EXERCISE OBJECTIVE >> Give the count of lines that hold the word "width" in this listing, with nothing added.

PROVIDED MATERIAL >>
##############################
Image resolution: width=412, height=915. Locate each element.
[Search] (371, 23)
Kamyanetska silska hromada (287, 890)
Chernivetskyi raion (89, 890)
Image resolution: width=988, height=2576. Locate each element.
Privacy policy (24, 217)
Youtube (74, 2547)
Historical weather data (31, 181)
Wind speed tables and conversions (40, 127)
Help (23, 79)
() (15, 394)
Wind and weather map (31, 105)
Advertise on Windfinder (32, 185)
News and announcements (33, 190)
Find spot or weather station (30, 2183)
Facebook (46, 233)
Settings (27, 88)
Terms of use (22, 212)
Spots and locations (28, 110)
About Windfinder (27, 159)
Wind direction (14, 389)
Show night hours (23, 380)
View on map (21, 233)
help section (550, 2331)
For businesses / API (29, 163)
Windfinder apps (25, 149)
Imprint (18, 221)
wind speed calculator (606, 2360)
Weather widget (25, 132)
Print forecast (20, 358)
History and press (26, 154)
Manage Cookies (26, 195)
##############################
SOLUTION FOR THIS EXERCISE >> 2